I've yet to play New Vegas, or even finish Fallout 3 (haven't even spoken to the doctor in Rivet City), but the character development in the scenes at the very start involving Liam Neeson is above and beyond nearly instance of writing in Skyrim (with the High Hrothgar scenes and Alduin's final scene being two standouts). That's not to say I didn't enjoy Skyrim, but Fallout 3 definitely knew how to put its best foot forward.
I'd basically look at it like this.
Oblivion's writing is adequate. Good enough, very good at some points, bland at others. Overall, it's par for the course.

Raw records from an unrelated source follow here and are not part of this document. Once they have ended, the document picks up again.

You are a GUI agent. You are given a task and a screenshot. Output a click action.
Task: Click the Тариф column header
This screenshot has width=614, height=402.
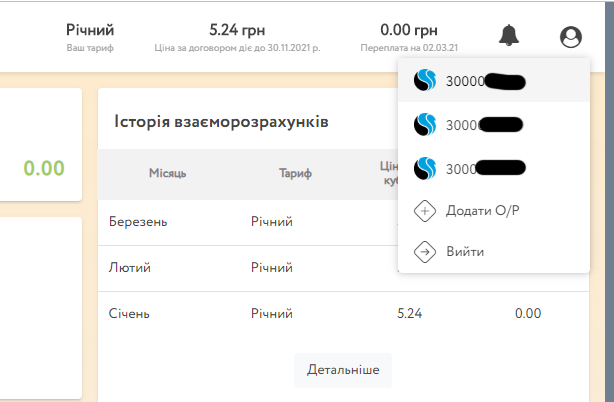295,173
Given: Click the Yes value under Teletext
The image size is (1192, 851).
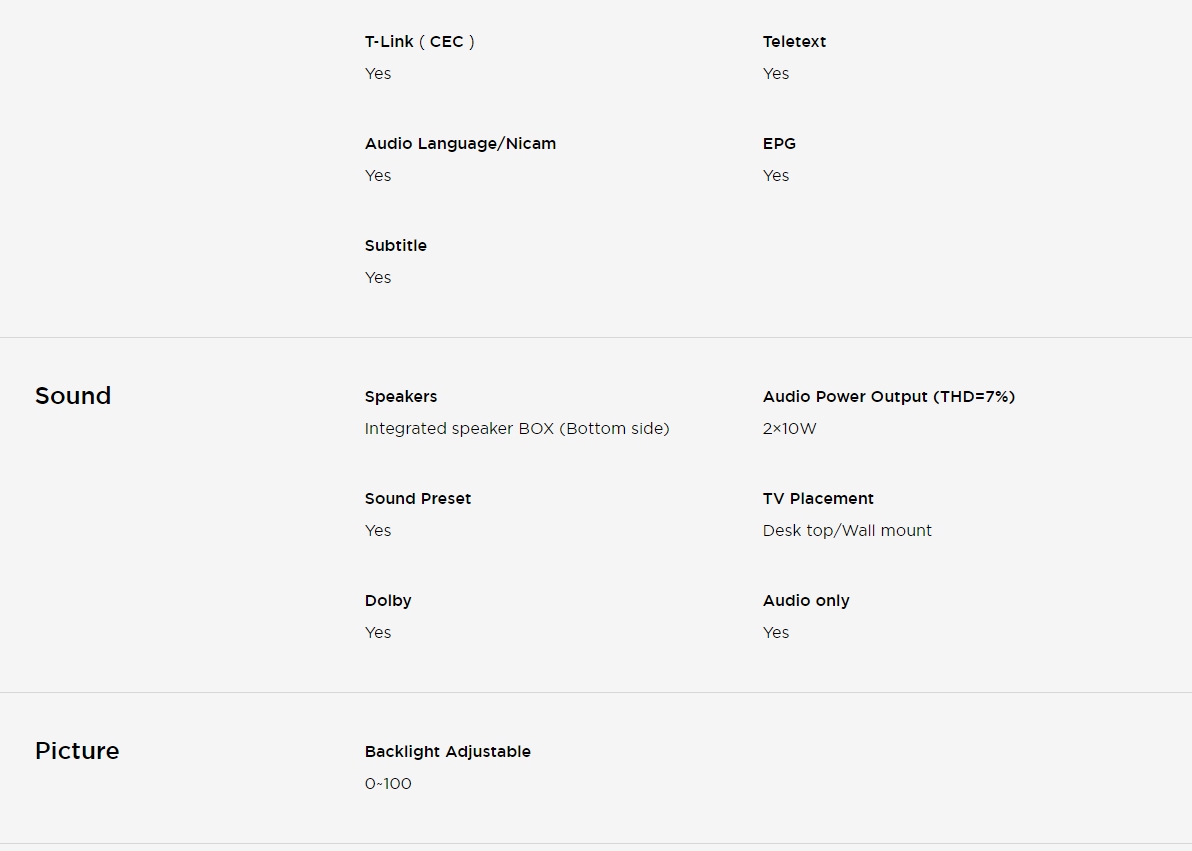Looking at the screenshot, I should 775,74.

Fallout 3 has writing 3x better, specifically with the character depth. Don't get me wrong, FO3 can blunder hard (Broken Steel), but overall, the increased dialog options, character depth and detail and the still-par writing make FO3 3x better overall.

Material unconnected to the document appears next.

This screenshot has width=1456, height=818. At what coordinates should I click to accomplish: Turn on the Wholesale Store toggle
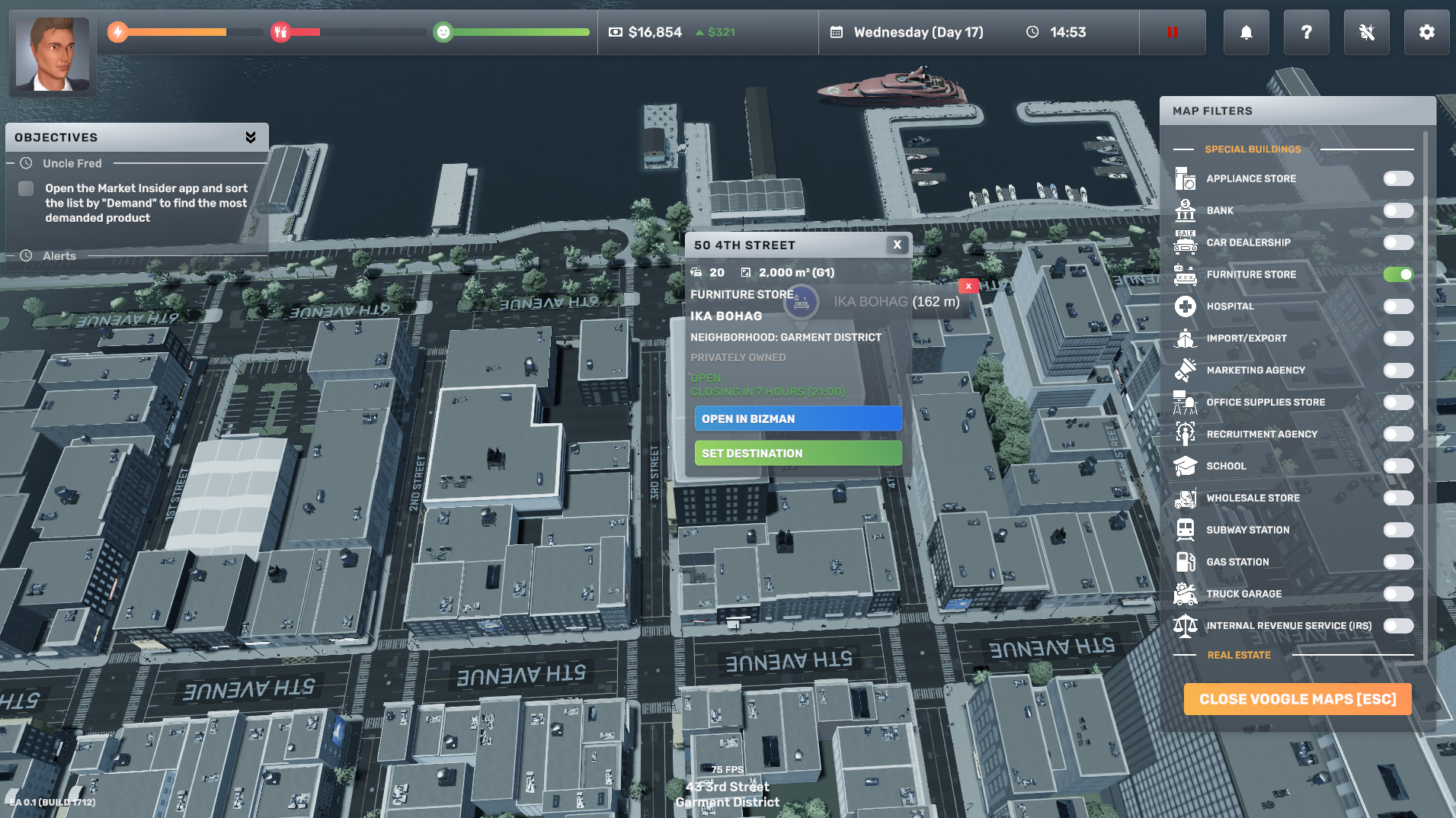coord(1398,498)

New Vegas has writing 10x better than FO3 and 30x that of Oblivion. It's simply exceptional, with philosophical questions and ideals that can sometimes keep you occupied even after you've shut the game off. Admittedly the writing isn't for everyone, as many gamers don't play games to have their morals questioned or to get involved with difficult, depressing questions or philosophical debates. Nevertheless, the writing deserves utmost respect for thoroughly pleasing those that do enjoy that kind of thing.

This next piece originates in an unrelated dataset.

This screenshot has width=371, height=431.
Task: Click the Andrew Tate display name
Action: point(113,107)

Skyrim? Skyrim has writing only a quarter as good as Oblivion's. Hence I complain constantly.

Oblivion is a 5 or 6, FO3 is an 8, New Vegas is a 10, Skyrim is a 2.
Nevertheless, people keep saying that the next game should have the writing like New Vegas, even though Bethesda did not do the writing for that game, Obsidian did.
But it's what people want. Just because Bethesda's never pulled off a game of such quality (story-wise) doesn't mean we shouldn't encourage them to try. Should we
expect their releases to be that good and get our expectations high? No. But should we encourage them to improve and use New Vegas as an example of the quality they should be aiming for? Absolutely.